Elarion rose slowly.
Kaelreth stood at the edge of the grove, bronze scales catching the light of late sun. He had come alone again.
“Or reckless,” the dragon added.
“You said the Court believes I awakened the bond,” Elarion said. “Explain it.”
Kaelreth’s massive eyes studied him with unsettling calm.

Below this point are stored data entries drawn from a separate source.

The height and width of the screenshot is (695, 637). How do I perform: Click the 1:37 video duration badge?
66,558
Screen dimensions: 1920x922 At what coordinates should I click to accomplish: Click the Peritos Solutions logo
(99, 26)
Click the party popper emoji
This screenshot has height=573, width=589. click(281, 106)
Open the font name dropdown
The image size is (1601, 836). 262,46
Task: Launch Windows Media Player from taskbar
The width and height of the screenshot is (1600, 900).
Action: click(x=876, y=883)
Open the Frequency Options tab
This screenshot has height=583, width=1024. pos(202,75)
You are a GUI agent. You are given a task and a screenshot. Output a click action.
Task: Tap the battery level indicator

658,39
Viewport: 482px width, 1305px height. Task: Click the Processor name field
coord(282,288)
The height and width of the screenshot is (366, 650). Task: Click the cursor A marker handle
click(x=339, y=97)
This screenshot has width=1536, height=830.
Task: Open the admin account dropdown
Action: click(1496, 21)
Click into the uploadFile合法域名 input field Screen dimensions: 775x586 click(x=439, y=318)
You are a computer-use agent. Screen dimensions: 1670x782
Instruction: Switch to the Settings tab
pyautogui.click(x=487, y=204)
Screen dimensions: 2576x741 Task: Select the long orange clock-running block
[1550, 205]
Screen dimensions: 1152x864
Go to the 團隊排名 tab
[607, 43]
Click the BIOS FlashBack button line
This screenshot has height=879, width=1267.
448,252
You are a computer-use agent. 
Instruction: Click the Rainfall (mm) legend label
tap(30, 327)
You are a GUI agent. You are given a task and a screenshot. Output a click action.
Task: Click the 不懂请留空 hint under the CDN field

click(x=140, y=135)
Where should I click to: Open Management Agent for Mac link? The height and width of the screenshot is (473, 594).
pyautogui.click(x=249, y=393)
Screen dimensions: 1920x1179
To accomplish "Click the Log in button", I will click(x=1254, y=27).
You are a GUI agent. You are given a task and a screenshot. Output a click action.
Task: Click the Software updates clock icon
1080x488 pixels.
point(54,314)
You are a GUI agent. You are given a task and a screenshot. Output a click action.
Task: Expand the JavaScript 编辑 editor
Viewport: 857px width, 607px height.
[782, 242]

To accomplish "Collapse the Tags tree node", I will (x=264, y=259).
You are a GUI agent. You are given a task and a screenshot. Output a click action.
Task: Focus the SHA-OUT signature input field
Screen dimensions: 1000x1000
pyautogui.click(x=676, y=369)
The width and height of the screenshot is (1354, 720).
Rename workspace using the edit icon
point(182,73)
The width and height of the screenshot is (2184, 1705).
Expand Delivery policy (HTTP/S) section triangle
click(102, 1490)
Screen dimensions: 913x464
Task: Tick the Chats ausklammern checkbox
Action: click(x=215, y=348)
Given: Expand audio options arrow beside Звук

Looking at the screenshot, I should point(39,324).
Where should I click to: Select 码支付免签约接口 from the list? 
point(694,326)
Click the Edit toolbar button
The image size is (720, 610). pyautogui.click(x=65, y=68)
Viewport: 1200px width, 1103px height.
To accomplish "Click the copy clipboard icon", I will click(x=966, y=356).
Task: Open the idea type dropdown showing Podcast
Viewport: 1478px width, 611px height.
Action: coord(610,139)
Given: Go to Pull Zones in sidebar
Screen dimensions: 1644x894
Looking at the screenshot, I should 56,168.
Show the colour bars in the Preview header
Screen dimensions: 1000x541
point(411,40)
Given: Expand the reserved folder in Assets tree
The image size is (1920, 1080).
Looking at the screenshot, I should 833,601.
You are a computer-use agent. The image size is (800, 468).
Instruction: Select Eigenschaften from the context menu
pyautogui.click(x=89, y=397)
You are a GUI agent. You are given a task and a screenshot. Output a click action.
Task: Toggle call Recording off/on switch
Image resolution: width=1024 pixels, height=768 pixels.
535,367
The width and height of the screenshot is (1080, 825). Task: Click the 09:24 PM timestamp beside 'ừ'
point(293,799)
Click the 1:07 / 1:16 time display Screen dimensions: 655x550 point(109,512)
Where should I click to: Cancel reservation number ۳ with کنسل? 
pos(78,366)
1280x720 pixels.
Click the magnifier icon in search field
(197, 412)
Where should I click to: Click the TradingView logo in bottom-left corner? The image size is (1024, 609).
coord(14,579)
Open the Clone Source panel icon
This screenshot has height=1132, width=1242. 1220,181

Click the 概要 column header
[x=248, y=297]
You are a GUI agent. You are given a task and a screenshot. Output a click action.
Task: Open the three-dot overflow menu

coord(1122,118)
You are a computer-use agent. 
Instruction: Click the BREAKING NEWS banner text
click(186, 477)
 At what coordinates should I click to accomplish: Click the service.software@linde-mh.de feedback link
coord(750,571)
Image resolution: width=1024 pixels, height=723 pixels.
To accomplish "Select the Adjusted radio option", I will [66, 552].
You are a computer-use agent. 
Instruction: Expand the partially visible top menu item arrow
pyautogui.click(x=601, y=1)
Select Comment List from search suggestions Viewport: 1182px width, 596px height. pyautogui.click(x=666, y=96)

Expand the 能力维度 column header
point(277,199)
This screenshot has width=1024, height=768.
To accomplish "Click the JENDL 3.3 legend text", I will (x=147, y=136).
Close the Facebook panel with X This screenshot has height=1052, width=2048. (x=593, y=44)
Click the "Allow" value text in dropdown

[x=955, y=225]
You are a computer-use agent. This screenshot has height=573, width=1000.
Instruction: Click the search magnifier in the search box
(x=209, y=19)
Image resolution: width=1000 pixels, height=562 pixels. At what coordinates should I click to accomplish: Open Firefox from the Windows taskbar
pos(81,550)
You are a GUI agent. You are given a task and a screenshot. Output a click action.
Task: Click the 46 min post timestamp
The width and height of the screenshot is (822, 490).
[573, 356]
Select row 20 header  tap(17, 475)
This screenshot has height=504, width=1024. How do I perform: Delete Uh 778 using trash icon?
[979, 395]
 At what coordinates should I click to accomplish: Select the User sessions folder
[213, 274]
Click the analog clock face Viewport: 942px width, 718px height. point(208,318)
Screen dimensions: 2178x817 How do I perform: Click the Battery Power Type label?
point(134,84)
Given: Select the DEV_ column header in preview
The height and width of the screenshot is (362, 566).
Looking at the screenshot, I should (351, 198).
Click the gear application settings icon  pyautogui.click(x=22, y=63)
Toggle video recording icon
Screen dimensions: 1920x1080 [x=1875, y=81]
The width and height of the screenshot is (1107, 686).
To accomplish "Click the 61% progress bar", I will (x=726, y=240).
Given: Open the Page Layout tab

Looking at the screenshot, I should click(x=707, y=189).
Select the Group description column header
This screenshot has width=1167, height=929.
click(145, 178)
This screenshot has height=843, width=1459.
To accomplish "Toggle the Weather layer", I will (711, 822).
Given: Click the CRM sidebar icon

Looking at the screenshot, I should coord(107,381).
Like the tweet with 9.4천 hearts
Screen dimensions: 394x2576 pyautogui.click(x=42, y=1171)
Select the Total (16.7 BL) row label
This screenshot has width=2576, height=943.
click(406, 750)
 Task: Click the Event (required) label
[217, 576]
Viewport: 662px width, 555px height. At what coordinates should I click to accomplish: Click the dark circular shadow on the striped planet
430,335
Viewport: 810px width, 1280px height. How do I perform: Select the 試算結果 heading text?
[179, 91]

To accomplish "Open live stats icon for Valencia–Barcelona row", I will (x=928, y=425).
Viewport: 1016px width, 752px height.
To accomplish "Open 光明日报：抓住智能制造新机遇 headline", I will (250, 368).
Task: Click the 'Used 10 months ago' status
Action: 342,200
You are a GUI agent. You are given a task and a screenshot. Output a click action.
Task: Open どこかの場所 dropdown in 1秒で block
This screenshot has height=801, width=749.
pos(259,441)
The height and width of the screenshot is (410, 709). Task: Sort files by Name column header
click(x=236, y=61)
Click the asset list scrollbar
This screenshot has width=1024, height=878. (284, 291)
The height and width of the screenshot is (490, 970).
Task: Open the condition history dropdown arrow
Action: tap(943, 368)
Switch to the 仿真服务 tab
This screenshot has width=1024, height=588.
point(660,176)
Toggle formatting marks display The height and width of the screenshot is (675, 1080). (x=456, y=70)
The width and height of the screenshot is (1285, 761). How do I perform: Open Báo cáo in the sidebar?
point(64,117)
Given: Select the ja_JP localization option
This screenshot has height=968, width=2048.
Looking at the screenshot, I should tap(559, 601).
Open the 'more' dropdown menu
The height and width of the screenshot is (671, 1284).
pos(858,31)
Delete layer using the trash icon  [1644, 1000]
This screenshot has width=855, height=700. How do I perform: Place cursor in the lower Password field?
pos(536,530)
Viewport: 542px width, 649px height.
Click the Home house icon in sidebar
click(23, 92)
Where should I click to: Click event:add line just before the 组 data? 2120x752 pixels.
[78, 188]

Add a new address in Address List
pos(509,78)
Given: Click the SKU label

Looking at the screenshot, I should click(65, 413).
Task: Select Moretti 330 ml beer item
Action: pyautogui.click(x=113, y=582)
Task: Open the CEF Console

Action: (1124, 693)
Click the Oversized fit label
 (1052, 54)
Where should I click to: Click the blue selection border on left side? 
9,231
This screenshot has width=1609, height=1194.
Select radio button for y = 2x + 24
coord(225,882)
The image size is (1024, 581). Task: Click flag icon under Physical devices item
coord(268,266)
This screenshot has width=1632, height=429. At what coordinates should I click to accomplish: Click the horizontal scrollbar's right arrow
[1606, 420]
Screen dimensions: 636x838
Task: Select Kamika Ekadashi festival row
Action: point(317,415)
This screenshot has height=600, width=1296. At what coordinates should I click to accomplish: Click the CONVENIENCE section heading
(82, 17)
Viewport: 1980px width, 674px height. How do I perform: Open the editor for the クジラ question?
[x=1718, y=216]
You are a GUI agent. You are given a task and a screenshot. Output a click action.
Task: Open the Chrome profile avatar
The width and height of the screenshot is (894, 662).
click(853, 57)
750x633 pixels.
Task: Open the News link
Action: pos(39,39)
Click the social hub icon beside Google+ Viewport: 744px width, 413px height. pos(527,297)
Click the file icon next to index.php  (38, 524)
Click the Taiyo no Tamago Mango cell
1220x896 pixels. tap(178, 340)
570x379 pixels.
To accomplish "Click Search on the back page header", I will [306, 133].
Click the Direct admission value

“Long before your kingdoms,” the dragon began, “before our courts hardened into hierarchy, there was a force that lay beneath all things.”
“The Root,” Elarion said.
Kaelreth inclined his head slightly.
“It was not summoned. It was discovered. Your ancestors believed it to be a source of endless power. They were not entirely wrong.”
“And you?” Elarion asked.
“We believed it to be a threshold.”
The word struck him.
“To what?”
Kaelreth’s gaze drifted to the World Tree’s shattered trunk.
“To something that does not belong in this age.”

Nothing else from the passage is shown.